-- start of Text extract --
The Pope gave neither the names of the guilty (brethren) nor an account of their misdeeds. Yet this whitewash of a Church “drunken with the blood...of the martyrs” (Rv 17:6) was hailed by the media and even by many evangelical leaders as an act of great courage, integrity and humility.

This pretended apology mocks the memory of the millions of victims of papal Rome throughout the ages. There was not a word of sympathy or contrition for the victims of her inquisitions, no mention of her crusades against innocent Jews and Christians throughout Europe, or papal wars of extermination against Hussites, Albigensians, Waldensians and Huguenots and of countless other victims of such cruelty as would make even a Hitler blush. Nor was there a word about the crimes of numerous unbelievably villainous popes. John Paul II’s “confession” engaged in hypocrisy of the highest degree; it swept centuries of brutal wickedness under the carpet.

Heinous crimes were committed in obedience to and under the leadership (indeed, at the insistence and urging) of the Church itself through its popes, cardinals, bishops and priests. The Inquisitions were conceived and directed by the popes them- selves and involved diabolic tortures which were forever being ingeniously “improved” to make them more excruciating, the better to exact confession and recantation of alleged heresies of which multitudes were falsely accused. Some of the torture chambers with their cunning instruments for causing the most agonizing suffering are still available for viewing by curious tourists throughout Europe. Eighty supposed vicars of Christ, one succeeding the other, supervised and insisted upon this horror. It was the popes, aided by the bishops, cardinals and priests, who inspired and directed the Crusades which brought about the slaughter of Christians, Jews and Muslims—even offering special indulgences to those who would execute this mayhem.

These horrors are indisputable history. Yet Rome has never admitted to, repented of or asked forgiveness for these crimes. If the popes themselves were innocent of the slaughter, why didn’t John Paul II cite evidence that they, threatening interdicts, excommunication and anathema to the “perpetrators,” ordered it to stop? Though kings and princes trembled under papal edicts, there is no such evidence.
-- end of Text extract --
-- start of Information shown --
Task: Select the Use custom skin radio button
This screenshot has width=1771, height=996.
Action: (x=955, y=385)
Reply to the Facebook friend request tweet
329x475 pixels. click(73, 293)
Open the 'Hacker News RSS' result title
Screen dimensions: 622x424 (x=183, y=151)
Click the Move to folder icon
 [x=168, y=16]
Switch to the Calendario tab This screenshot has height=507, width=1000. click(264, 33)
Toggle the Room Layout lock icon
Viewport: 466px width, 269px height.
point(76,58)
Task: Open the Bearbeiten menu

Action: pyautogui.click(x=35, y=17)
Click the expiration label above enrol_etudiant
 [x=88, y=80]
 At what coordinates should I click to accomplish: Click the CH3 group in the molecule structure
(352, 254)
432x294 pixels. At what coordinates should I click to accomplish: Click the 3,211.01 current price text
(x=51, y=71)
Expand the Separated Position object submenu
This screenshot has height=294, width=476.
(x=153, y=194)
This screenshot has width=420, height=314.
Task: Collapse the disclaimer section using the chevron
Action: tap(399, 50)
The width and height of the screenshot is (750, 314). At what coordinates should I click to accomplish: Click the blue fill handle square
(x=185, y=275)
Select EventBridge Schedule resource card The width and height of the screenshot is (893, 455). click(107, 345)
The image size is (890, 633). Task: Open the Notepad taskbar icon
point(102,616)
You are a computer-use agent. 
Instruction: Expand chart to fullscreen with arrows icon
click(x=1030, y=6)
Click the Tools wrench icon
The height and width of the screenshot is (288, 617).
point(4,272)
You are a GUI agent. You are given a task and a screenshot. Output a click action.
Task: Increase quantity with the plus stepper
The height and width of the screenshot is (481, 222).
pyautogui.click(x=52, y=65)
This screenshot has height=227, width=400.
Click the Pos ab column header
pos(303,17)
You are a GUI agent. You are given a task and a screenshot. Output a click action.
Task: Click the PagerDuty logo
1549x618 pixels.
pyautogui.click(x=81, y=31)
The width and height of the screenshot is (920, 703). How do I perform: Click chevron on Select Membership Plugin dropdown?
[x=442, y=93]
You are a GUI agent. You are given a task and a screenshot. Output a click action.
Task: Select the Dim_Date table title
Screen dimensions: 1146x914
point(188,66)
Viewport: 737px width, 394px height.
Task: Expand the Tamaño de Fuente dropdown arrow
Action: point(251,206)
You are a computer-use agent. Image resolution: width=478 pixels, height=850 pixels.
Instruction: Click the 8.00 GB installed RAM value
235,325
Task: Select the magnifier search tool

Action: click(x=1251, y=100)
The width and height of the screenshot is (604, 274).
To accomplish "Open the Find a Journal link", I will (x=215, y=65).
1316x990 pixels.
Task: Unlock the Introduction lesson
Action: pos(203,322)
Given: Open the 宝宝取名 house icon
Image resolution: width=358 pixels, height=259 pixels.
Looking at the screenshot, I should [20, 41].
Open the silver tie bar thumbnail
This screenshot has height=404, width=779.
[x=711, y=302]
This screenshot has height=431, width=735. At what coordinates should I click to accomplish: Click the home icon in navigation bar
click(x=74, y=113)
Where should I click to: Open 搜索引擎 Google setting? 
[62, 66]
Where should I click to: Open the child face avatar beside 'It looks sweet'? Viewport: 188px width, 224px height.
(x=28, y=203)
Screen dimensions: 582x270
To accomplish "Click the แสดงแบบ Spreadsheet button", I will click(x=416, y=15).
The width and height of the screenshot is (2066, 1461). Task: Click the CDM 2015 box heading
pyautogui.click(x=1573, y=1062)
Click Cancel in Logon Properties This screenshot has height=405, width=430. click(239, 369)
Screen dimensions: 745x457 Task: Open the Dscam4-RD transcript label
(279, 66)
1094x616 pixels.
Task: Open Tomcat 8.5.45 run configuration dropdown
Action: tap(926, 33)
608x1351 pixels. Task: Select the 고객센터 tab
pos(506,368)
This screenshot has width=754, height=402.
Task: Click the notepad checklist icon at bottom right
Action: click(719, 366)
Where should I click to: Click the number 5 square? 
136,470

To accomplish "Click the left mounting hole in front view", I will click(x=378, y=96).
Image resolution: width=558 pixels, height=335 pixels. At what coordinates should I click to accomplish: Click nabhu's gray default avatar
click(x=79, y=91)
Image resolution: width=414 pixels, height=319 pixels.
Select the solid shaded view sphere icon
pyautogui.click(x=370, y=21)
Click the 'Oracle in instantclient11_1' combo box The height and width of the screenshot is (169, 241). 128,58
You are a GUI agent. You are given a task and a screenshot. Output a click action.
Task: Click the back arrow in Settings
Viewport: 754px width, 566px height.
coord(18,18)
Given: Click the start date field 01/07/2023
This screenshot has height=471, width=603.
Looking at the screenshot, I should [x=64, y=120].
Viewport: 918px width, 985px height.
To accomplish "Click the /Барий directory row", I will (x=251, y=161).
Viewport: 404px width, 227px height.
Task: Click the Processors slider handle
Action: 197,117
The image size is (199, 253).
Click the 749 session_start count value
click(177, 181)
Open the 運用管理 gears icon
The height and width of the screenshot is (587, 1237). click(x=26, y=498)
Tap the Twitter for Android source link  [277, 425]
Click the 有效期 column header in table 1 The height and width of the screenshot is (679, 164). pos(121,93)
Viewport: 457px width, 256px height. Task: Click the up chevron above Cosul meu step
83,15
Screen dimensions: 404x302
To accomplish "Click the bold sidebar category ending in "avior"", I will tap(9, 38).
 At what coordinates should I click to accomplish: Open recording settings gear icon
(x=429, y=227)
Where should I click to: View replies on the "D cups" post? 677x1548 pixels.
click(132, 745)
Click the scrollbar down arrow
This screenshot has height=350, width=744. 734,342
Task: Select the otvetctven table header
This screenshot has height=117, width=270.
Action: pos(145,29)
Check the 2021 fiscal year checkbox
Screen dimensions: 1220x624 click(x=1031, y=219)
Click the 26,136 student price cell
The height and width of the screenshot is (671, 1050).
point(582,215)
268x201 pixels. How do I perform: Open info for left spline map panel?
-- end of Information shown --
_Requests_
- 1) According to the text on the papal apology, how many supposed vicars of Christ supervised and insisted upon the Inquisitions?
- 2) List every group that the text on the papal apology names as a target of papal wars of extermination.
- 3) Extend the text on the papal apology past its final sentence.

_The results_
- 1) Eighty.

- 2) Hussites, Albigensians, Waldensians, Huguenots

- 3)
The Pope’s hypocrisy reached new heights in his claim that “a thorough and fruitful reflection” of sins had “led to the publication...of a document [the product of “numerous meetings of the subcommission and...plenary sessions...” held in Rome from 1998 to 1999,1] of the International Theological Commission, entitled Memory and Reconciliation: The Church and the Faults of the Past. Yet the document’s Introduction declares its purpose is “not to examine particular historical cases....” In all of its 19,000 words not one guilty party is named, nor is one sin described. A confession without a clear recital of sins is a fraud.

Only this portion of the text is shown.